SET EXERCISE
Write out the stretch of the data below from the line containing "Go to browser" through the line containing "Action: pyautogui.click(x=65, y=51)", reproducing those lines with no changes.

Text and item location entries:
====

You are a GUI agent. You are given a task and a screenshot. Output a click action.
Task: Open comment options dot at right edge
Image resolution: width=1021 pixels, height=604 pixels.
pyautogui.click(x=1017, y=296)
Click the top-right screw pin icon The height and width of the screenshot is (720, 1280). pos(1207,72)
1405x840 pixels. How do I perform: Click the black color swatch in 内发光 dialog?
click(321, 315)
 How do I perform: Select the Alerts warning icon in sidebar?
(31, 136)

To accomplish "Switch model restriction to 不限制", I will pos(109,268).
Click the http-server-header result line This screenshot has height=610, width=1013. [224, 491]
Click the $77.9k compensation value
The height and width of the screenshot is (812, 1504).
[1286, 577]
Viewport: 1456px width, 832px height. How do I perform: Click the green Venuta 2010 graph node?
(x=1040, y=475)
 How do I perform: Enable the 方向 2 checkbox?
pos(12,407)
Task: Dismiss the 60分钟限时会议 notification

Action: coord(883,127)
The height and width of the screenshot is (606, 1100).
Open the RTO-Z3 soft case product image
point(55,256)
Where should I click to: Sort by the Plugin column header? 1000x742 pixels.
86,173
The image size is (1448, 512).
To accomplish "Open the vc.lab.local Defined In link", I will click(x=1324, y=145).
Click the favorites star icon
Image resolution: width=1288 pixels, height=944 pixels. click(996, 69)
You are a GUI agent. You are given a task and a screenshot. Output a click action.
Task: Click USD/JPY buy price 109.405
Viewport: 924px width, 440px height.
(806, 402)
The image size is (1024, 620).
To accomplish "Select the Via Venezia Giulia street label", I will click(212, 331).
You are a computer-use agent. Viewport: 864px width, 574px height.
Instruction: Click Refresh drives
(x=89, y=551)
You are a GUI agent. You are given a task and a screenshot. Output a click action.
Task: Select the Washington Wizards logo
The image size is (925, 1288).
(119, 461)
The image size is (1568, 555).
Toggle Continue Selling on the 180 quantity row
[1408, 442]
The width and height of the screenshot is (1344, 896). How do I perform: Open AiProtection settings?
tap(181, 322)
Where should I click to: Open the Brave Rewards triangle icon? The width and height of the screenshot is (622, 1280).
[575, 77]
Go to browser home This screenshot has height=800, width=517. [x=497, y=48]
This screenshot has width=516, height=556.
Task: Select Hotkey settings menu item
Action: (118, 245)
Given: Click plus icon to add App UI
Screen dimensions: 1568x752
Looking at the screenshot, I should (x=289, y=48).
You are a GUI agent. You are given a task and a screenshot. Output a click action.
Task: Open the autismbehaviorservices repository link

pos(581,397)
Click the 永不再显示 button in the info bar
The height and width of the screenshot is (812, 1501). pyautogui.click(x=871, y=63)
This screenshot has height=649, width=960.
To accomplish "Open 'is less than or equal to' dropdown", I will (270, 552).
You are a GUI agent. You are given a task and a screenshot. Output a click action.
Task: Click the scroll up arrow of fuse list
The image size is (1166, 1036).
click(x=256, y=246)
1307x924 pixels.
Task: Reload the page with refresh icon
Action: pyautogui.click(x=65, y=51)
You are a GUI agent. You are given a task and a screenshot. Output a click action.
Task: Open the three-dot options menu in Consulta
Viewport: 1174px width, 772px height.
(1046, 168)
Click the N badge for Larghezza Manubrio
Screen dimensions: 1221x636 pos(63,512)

====

TASK RESPONSE
Go to browser home This screenshot has height=800, width=517. [x=497, y=48]
This screenshot has width=516, height=556.
Task: Select Hotkey settings menu item
Action: (118, 245)
Given: Click plus icon to add App UI
Screen dimensions: 1568x752
Looking at the screenshot, I should (x=289, y=48).
You are a GUI agent. You are given a task and a screenshot. Output a click action.
Task: Open the autismbehaviorservices repository link

pos(581,397)
Click the 永不再显示 button in the info bar
The height and width of the screenshot is (812, 1501). pyautogui.click(x=871, y=63)
This screenshot has height=649, width=960.
To accomplish "Open 'is less than or equal to' dropdown", I will (270, 552).
You are a GUI agent. You are given a task and a screenshot. Output a click action.
Task: Click the scroll up arrow of fuse list
The image size is (1166, 1036).
click(x=256, y=246)
1307x924 pixels.
Task: Reload the page with refresh icon
Action: pyautogui.click(x=65, y=51)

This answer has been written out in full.